Supplied material
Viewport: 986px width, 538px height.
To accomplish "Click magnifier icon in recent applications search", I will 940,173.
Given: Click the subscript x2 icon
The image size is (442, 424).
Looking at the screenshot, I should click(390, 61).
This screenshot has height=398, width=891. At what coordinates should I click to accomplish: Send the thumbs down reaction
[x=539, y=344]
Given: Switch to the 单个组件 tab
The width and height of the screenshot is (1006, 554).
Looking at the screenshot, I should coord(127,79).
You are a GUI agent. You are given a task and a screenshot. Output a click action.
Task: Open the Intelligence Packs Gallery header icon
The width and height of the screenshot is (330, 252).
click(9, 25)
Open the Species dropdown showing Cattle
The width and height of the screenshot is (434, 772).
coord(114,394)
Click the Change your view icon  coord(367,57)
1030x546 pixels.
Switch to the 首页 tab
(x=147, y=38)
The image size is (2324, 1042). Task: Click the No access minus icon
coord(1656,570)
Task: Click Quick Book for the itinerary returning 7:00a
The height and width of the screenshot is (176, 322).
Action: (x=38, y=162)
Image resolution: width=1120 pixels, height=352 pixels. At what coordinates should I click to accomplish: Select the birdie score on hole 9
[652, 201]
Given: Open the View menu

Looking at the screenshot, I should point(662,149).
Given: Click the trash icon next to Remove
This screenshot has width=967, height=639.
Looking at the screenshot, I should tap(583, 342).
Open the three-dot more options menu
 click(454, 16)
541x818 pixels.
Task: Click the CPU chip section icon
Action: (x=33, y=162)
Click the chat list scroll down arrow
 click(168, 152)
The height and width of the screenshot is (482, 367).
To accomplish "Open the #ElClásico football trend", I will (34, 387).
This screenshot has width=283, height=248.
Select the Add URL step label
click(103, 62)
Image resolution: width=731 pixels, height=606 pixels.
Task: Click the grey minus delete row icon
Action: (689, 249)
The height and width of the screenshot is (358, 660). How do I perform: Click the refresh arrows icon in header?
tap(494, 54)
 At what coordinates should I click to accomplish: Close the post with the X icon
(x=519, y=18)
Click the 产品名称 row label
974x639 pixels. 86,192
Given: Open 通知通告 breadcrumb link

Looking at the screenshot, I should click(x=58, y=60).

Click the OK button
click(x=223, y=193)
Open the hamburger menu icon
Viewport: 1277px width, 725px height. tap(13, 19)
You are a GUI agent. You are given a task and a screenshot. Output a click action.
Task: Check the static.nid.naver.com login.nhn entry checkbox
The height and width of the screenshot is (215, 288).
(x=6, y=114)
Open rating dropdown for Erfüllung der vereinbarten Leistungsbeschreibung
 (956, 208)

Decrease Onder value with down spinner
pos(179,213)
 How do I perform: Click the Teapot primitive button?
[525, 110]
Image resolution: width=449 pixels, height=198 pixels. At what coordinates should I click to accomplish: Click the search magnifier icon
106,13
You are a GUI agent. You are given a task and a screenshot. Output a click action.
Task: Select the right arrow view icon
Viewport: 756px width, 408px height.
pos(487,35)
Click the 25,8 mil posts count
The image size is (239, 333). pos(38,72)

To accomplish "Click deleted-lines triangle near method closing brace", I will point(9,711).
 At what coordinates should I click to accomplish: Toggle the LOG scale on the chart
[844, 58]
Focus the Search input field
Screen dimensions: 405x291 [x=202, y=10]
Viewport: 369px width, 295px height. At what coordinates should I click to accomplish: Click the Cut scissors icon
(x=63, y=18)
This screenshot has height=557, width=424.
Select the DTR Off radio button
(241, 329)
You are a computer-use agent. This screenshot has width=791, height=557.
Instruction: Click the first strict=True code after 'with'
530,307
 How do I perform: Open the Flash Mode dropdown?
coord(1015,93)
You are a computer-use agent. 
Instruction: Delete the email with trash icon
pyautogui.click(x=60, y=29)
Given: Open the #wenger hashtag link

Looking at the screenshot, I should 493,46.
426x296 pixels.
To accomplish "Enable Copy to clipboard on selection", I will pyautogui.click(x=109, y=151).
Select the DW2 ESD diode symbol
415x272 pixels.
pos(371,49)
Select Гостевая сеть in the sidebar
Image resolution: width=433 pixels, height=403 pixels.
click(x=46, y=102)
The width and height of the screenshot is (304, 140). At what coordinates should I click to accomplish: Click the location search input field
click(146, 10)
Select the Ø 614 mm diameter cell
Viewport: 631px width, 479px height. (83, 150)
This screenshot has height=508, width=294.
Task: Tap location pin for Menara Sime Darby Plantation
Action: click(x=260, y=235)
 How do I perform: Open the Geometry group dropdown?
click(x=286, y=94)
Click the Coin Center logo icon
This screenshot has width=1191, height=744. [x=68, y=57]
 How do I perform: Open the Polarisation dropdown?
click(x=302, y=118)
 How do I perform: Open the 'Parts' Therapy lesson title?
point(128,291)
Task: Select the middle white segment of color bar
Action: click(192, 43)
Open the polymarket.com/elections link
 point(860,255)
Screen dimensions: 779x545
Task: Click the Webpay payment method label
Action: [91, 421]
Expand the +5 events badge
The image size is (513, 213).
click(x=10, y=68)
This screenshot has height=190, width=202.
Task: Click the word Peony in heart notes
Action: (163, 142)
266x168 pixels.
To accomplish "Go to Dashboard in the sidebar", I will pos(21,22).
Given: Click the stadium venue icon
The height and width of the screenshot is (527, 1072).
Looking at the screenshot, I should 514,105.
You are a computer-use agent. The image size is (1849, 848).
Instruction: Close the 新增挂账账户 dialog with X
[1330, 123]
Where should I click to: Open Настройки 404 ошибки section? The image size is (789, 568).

Task instructions
Would you print each line of the material exactly?

Response to the task
Viewport: 986px width, 538px height.
To accomplish "Click magnifier icon in recent applications search", I will 940,173.
Given: Click the subscript x2 icon
The image size is (442, 424).
Looking at the screenshot, I should click(390, 61).
This screenshot has height=398, width=891. At what coordinates should I click to accomplish: Send the thumbs down reaction
[x=539, y=344]
Given: Switch to the 单个组件 tab
The width and height of the screenshot is (1006, 554).
Looking at the screenshot, I should coord(127,79).
You are a GUI agent. You are given a task and a screenshot. Output a click action.
Task: Open the Intelligence Packs Gallery header icon
The width and height of the screenshot is (330, 252).
click(9, 25)
Open the Species dropdown showing Cattle
The width and height of the screenshot is (434, 772).
coord(114,394)
Click the Change your view icon  coord(367,57)
1030x546 pixels.
Switch to the 首页 tab
(x=147, y=38)
The image size is (2324, 1042). Task: Click the No access minus icon
coord(1656,570)
Task: Click Quick Book for the itinerary returning 7:00a
The height and width of the screenshot is (176, 322).
Action: (x=38, y=162)
Image resolution: width=1120 pixels, height=352 pixels. At what coordinates should I click to accomplish: Select the birdie score on hole 9
[652, 201]
Given: Open the View menu

Looking at the screenshot, I should point(662,149).
Given: Click the trash icon next to Remove
This screenshot has width=967, height=639.
Looking at the screenshot, I should tap(583, 342).
Open the three-dot more options menu
 click(454, 16)
541x818 pixels.
Task: Click the CPU chip section icon
Action: (x=33, y=162)
Click the chat list scroll down arrow
 click(168, 152)
The height and width of the screenshot is (482, 367).
To accomplish "Open the #ElClásico football trend", I will (34, 387).
This screenshot has width=283, height=248.
Select the Add URL step label
click(103, 62)
Image resolution: width=731 pixels, height=606 pixels.
Task: Click the grey minus delete row icon
Action: (689, 249)
The height and width of the screenshot is (358, 660). How do I perform: Click the refresh arrows icon in header?
tap(494, 54)
 At what coordinates should I click to accomplish: Close the post with the X icon
(x=519, y=18)
Click the 产品名称 row label
974x639 pixels. 86,192
Given: Open 通知通告 breadcrumb link

Looking at the screenshot, I should click(x=58, y=60).

Click the OK button
click(x=223, y=193)
Open the hamburger menu icon
Viewport: 1277px width, 725px height. tap(13, 19)
You are a GUI agent. You are given a task and a screenshot. Output a click action.
Task: Check the static.nid.naver.com login.nhn entry checkbox
The height and width of the screenshot is (215, 288).
(x=6, y=114)
Open rating dropdown for Erfüllung der vereinbarten Leistungsbeschreibung
 (956, 208)

Decrease Onder value with down spinner
pos(179,213)
 How do I perform: Click the Teapot primitive button?
[525, 110]
Image resolution: width=449 pixels, height=198 pixels. At what coordinates should I click to accomplish: Click the search magnifier icon
106,13
You are a GUI agent. You are given a task and a screenshot. Output a click action.
Task: Select the right arrow view icon
Viewport: 756px width, 408px height.
pos(487,35)
Click the 25,8 mil posts count
The image size is (239, 333). pos(38,72)

To accomplish "Click deleted-lines triangle near method closing brace", I will point(9,711).
 At what coordinates should I click to accomplish: Toggle the LOG scale on the chart
[844, 58]
Focus the Search input field
Screen dimensions: 405x291 [x=202, y=10]
Viewport: 369px width, 295px height. At what coordinates should I click to accomplish: Click the Cut scissors icon
(x=63, y=18)
This screenshot has height=557, width=424.
Select the DTR Off radio button
(241, 329)
You are a computer-use agent. This screenshot has width=791, height=557.
Instruction: Click the first strict=True code after 'with'
530,307
 How do I perform: Open the Flash Mode dropdown?
coord(1015,93)
You are a computer-use agent. 
Instruction: Delete the email with trash icon
pyautogui.click(x=60, y=29)
Given: Open the #wenger hashtag link

Looking at the screenshot, I should 493,46.
426x296 pixels.
To accomplish "Enable Copy to clipboard on selection", I will pyautogui.click(x=109, y=151).
Select the DW2 ESD diode symbol
415x272 pixels.
pos(371,49)
Select Гостевая сеть in the sidebar
Image resolution: width=433 pixels, height=403 pixels.
click(x=46, y=102)
The width and height of the screenshot is (304, 140). At what coordinates should I click to accomplish: Click the location search input field
click(146, 10)
Select the Ø 614 mm diameter cell
Viewport: 631px width, 479px height. (83, 150)
This screenshot has height=508, width=294.
Task: Tap location pin for Menara Sime Darby Plantation
Action: click(x=260, y=235)
 How do I perform: Open the Geometry group dropdown?
click(x=286, y=94)
Click the Coin Center logo icon
This screenshot has width=1191, height=744. [x=68, y=57]
 How do I perform: Open the Polarisation dropdown?
click(x=302, y=118)
 How do I perform: Open the 'Parts' Therapy lesson title?
point(128,291)
Task: Select the middle white segment of color bar
Action: click(192, 43)
Open the polymarket.com/elections link
 point(860,255)
Screen dimensions: 779x545
Task: Click the Webpay payment method label
Action: [91, 421]
Expand the +5 events badge
The image size is (513, 213).
click(x=10, y=68)
This screenshot has height=190, width=202.
Task: Click the word Peony in heart notes
Action: (163, 142)
266x168 pixels.
To accomplish "Go to Dashboard in the sidebar", I will pos(21,22).
Given: Click the stadium venue icon
The height and width of the screenshot is (527, 1072).
Looking at the screenshot, I should 514,105.
You are a computer-use agent. The image size is (1849, 848).
Instruction: Close the 新增挂账账户 dialog with X
[1330, 123]
Where should I click to: Open Настройки 404 ошибки section? The image size is (789, 568).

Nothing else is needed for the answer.